Country of origin



14 Mile Brook, Congelin Creek and Upper Crossman series, 2010-2011, 3 x digital image series hand mounted on aluminium, 30 x 36cm; 28 x 42cm
still life, 2010, High Definition video, 7:00 minutes
Sponsor: Country Arts WA



The short film “still life” connects a drying summer creek line to Lake Clifton thrombolites, some of the earliest known life forms on the planet. This ongoing work follows my research as a resident artist with SymbioticA, on the project Adaptation based at Lake Clifton.

The film engages with the relationship between human behaviour and ecology, through the observation of bioindicators in situ and possible impacts of a domestic and industrial scale. Using video editing software, I have connected digital stills and sound recordings that document changes in water quality to 14 Mile Brook. The images have been taken over a two year period, and observe bioindicators such as algae and arthropods, organisms that indicate the health or otherwise of local ecosystems.

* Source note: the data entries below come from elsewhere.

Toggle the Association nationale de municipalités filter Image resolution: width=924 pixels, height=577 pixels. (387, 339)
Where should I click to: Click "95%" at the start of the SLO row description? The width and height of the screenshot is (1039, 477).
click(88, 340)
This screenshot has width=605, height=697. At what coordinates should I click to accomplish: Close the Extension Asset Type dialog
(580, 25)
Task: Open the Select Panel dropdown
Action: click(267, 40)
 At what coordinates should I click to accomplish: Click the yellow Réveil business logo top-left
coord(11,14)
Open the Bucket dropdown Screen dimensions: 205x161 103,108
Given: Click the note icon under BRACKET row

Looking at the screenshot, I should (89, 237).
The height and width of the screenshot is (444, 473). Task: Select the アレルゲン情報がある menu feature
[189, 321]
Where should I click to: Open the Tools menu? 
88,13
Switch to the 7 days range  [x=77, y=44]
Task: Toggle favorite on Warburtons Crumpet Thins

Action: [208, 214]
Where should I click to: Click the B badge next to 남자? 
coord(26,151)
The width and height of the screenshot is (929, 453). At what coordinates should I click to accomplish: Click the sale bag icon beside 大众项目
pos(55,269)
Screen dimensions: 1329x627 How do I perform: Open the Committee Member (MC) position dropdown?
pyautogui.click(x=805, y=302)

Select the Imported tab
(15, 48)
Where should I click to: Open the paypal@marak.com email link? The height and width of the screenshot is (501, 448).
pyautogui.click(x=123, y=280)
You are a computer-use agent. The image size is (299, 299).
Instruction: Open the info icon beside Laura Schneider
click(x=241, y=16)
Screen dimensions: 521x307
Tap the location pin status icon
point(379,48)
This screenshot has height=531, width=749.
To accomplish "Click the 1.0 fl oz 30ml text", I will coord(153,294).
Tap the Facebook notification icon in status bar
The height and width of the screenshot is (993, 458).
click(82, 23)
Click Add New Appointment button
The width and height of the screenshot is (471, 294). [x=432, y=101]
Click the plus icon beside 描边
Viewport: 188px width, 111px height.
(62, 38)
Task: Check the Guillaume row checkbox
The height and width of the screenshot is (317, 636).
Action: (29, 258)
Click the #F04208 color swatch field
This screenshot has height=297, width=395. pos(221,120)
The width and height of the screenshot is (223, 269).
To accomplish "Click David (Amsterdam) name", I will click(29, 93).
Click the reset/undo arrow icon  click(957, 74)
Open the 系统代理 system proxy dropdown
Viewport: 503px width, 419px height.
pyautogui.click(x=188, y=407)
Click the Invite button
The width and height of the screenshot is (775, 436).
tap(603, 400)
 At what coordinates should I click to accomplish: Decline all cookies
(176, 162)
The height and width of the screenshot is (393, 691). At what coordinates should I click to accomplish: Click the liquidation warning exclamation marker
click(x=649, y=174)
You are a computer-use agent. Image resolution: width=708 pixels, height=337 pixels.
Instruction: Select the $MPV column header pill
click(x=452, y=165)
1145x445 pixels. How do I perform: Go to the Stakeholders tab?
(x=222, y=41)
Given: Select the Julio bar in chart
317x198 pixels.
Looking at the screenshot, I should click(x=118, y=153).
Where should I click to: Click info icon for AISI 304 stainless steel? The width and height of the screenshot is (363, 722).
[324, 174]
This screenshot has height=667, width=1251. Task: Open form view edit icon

Research has followed three waterways on the farm including: 14 Mile Brook, Congelin Creek and the Upper Crossman that all join the Hotham and Murray Rivers and flow into the Peel Harvey Inlet, next to Lake Clifton. Artistically this project aims to make the personal universal by linking Lake Clifton to my home hundreds of kilometres upstream..


Catherine Higham has a multidisciplinary approach to her work and is interested in the connection between human behaviour and ecology. Catherine exhibits regularly and has recently returned from Ireland where she is exhibiting her film “still life” for The Science Gallery’s exhibition “Surface Tension - Future of Water”. Catherine also lectures in Visual Arts for C.Y.O’Connor Institute in Narrogin. Catherine married Williams farmer, Geoff Higham, in 1991 and has lived with him on a family farm since then.